While not having an incentive program paying brokers, Archon does release primary servicing to its qualified mortgage bankers, especially if they have relationships with their clients. Unheard of among lenders issuing commercial mortgage-backed securities only two years ago, releasing primary servicing to mortgage bankers is now common, Sabshon says.

It also raises the quality of CMBS servicing, he asserts. After master servicers suffered criticism for being remote, staffing inadequately or accepting fees that were too low to fund decent servicing, conduit issuers began delegating primary servicing to local mortgage banker originators. Many in the industry believe that has increased the quality of CMBS servicing.

"Primary servicing is most important from the borrowers' perspective," Sabshon says, pointing out that the primary servicer has direct contact with the borrower. If the primary servicer has adequate authority, the master servicer will never need to become involved in a performing loan.

Archon, working with larger mortgage banking firms as well as a few brokers, attempts to create correspondent relationships. Lenders that make a point to keep their mortgage banker continuously informed will win the allegiance of intermediaries, he predicts. "We've been dong it all along," he says. "We have always taken the position of developing deep relationships with our mortgage bankers."

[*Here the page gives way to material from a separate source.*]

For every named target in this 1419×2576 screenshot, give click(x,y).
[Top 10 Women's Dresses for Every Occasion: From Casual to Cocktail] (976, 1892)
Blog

The conduit lender has contracts with servicers but not its originators. Those relationships are understandings that the mortgage bankers are preferred originators in their region and that the lender is their preferred conduit lender, Sabshon explains. "When we can and need to, we will bend over backwards for them."

"Brokers now more than ever need to feel very comfortable that they're recommending a lender who has a very smooth and efficient process for holding quoted spreads irrespective of volatility in the market as much as possible," he advises.

Lenders who do that, he adds, will receive an increase in both quantity and quality of deals.

This article was previously published in the June 2000 Issue of Commercial Mortgage Insight.